SC Equality
- Founded: 2002
- Type: Nonprofit organization
- Location: Columbia, South Carolina;
- Region served: South Carolina
- Key people: James Agens, Executive Director
- Website: www.equalmeanseveryone.org
- Formerly called: South Carolina Equality Coalition (SCEC)

= SC Equality =

American advocacy group for LGBTQ rights

SC Equality is a nonprofit organization advocating for LGBTQ rights in South Carolina.

== History ==
SC Equality was incorporated in 2002 in Columbia, South Carolina, by Nekki Shutt as South Carolina Equality Coalition (SCEC). By 2003, the group was made up of 19 organizations, including the Alliance for Full Acceptance (AFFA). Its goal was to improve the conditions of gay and lesbian people in South Carolina through promoting tolerance, politically organizing gay people and allies and changing discriminatory laws.

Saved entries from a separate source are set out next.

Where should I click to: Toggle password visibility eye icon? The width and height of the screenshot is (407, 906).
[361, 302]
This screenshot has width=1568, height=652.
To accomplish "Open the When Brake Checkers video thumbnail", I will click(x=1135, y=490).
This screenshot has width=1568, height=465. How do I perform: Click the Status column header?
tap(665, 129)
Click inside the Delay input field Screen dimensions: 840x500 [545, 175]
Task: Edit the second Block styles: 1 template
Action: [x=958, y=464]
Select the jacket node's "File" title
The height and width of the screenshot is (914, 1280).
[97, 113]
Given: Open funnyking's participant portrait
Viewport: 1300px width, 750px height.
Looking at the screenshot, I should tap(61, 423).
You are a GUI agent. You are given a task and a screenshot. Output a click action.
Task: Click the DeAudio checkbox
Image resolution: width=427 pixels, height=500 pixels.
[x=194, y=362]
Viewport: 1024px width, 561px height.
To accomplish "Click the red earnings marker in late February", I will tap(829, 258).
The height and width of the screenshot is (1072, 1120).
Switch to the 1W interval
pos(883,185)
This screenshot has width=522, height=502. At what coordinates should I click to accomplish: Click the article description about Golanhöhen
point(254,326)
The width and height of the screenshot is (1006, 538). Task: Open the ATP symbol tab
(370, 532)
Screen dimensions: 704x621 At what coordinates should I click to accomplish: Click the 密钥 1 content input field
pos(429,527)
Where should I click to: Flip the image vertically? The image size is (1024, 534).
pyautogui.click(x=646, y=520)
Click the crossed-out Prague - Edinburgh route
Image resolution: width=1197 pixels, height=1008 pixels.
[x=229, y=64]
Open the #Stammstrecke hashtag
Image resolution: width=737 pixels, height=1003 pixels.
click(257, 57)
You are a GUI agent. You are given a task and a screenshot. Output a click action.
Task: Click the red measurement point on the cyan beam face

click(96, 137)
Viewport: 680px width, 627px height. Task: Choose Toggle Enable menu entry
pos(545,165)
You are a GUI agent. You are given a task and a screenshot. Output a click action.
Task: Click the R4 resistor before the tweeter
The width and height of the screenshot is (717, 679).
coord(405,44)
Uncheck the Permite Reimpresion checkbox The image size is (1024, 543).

SCEC was the recipient of a 2003 Equality Fund grant from the Human Rights Campaign to support its political lobbying efforts. SCEC led a major campaign against South Carolina Amendment 1, which was a ballot measure part of the 2006 election. The amendment stated that a marriage between one man and one woman would be the only valid domestic union recognized in the state. In 2005, then-chair of SCEC Linda Ketner organized public testimony against the amendment at legislative subcommittee hearings. The amendment passed the South Carolina Senate with a vote of 36–1, with Senator Robert Ford of Charleston the sole dissenting vote. SCEC and its constituent members, including AFFA and South Carolina Gay and Lesbian Pride Movement, continued to campaign against the amendment through to the election, including canvassing at the South Carolina State Fair, hosting "Fairness for All Families" fundraising house parties, and a statewide bus tour. Groups lobbying in favor of the amendment included the Palmetto Family Council, led by Henry McMaster and Oran Smith. The amendment ultimately passed with 78% of the vote.

SCEC later rebranded as SC Equality and continued its advocacy work at the state level. On June 26, 2013, SC Equality organized a march in Columbia in anticipation of the Supreme Court's decision in United States v. Windsor.